Yönerge ve Koşullar: Şehitlere ve yakınlarına selam gönderen mektup parçasını hiçbir kelimesini değiştirmeden baştan sona yeniden yazınız.

Alıntı Metin:
──────────

Bağışlayın beni her şeyden önce bu mektubu siyah bir zemine yazdığım, tüm bu kelimeleri siyaha buladığım için. Aslında her biri gelecek güzel günlerin muştusunu içlerinde barındırır.
Şimdi Ey Kutlu, şehidimin kanıyla kırmızıya boyanmış bayrak, bayrağım altındaki benim kardeşim, benim insanım, Selam olsun Sana! Selam olsun umut kokan Geleceğimize ve Yarınlarımıza inşaALLAH!
Ey gencecik evladını toprağın bağrına bırakan anam; hayallerini, özenle hazırladığı çeyiziyle birlikte beton mezarlara gömen ablam, kurşunlara kendini siper ederken aklına ne anası ne babası ne de yâri gelmeyen, Davam deyip ilerleyen abim ve de gece olup da başını o sert, ölüleri bile ürperten soğuk zemine uzattığında yatmak için, annesine “ Anne, babam ne zaman geri gelecek?” diye endişeli bakışlarla soru soran kardeşim sana da selam olsun!

──────────

Kayıtlı Veriler:
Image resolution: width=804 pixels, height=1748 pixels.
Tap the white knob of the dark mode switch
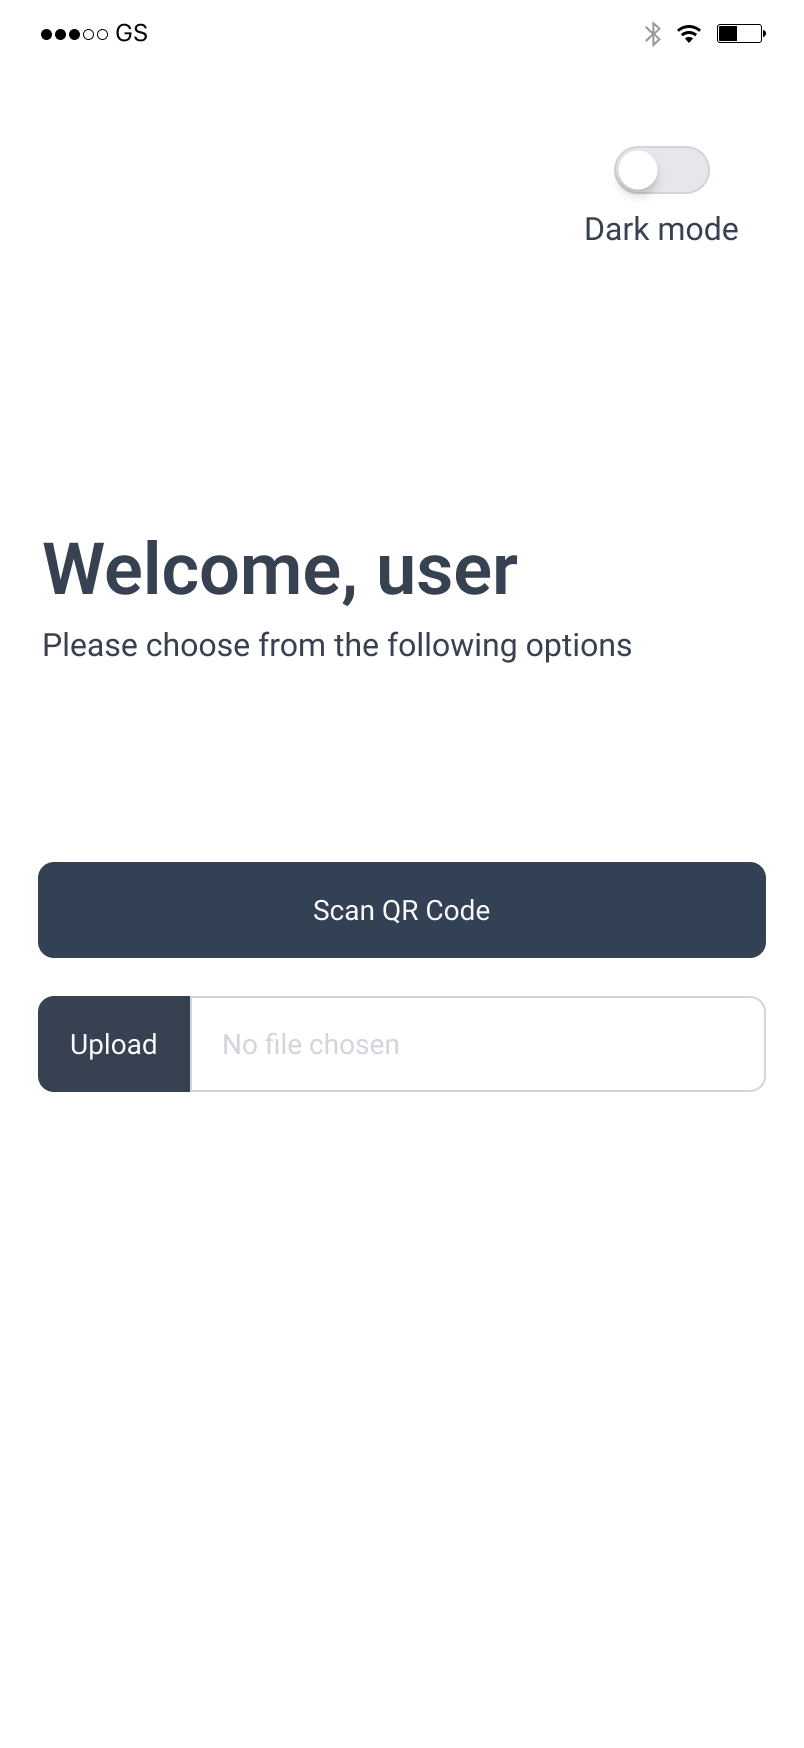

──────────

Görev Çözümü:
Bağışlayın beni her şeyden önce bu mektubu siyah bir zemine yazdığım, tüm bu kelimeleri siyaha buladığım için. Aslında her biri gelecek güzel günlerin muştusunu içlerinde barındırır.
Şimdi Ey Kutlu, şehidimin kanıyla kırmızıya boyanmış bayrak, bayrağım altındaki benim kardeşim, benim insanım, Selam olsun Sana! Selam olsun umut kokan Geleceğimize ve Yarınlarımıza inşaALLAH!
Ey gencecik evladını toprağın bağrına bırakan anam; hayallerini, özenle hazırladığı çeyiziyle birlikte beton mezarlara gömen ablam, kurşunlara kendini siper ederken aklına ne anası ne babası ne de yâri gelmeyen, Davam deyip ilerleyen abim ve de gece olup da başını o sert, ölüleri bile ürperten soğuk zemine uzattığında yatmak için, annesine “ Anne, babam ne zaman geri gelecek?” diye endişeli bakışlarla soru soran kardeşim sana da selam olsun!